■ Work instructions
Return, exactly and with nothing added, the line with "Mark MSE / Appearance as Normal" together with all lines after it through the end of the data below. No pictures belong in the copy.

Stored data entries:
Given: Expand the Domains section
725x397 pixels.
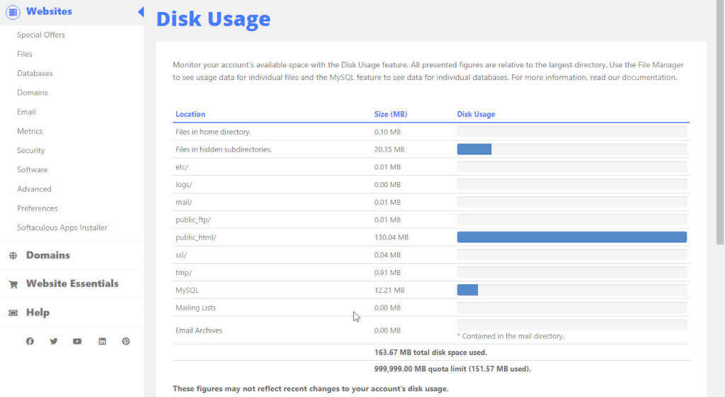Looking at the screenshot, I should pos(47,255).
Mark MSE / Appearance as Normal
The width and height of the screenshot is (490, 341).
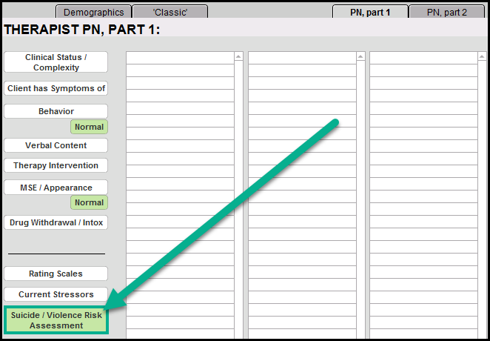[x=89, y=202]
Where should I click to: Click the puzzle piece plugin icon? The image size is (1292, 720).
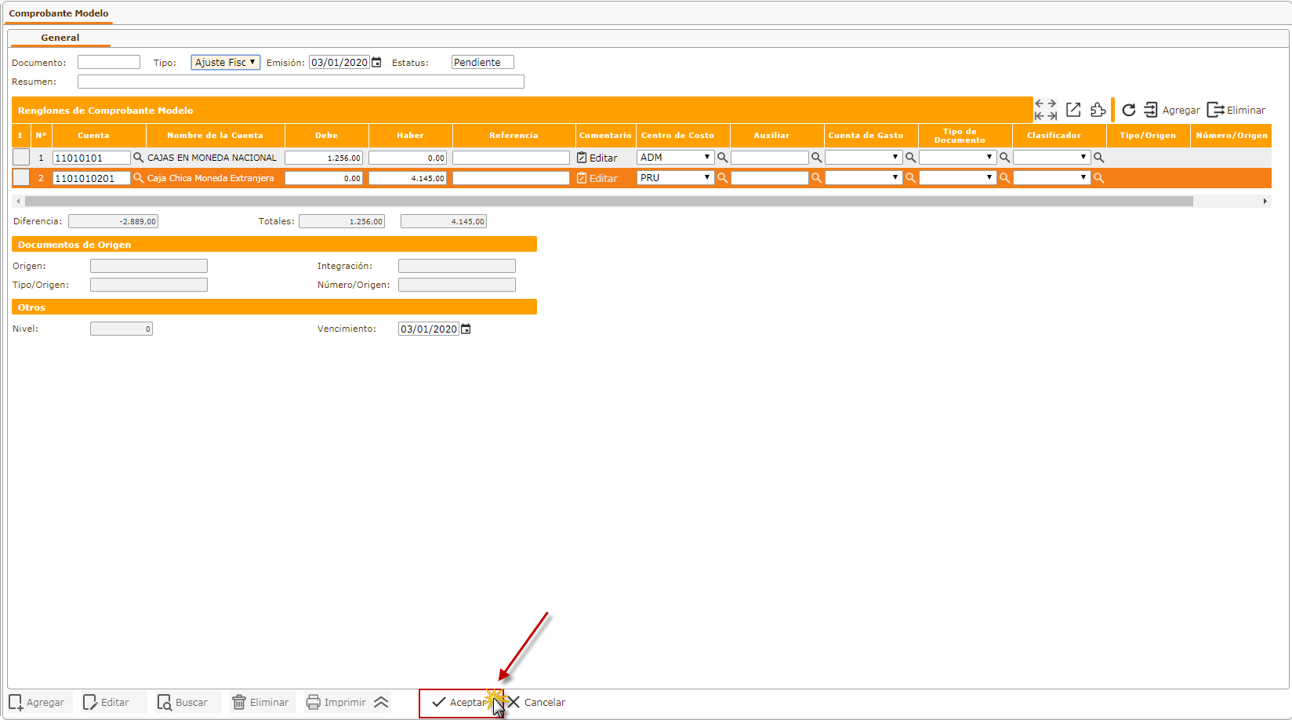coord(1098,110)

■ Answer below
Mark MSE / Appearance as Normal
The width and height of the screenshot is (490, 341).
[x=89, y=202]
Where should I click to: Click the puzzle piece plugin icon? The image size is (1292, 720).
coord(1098,110)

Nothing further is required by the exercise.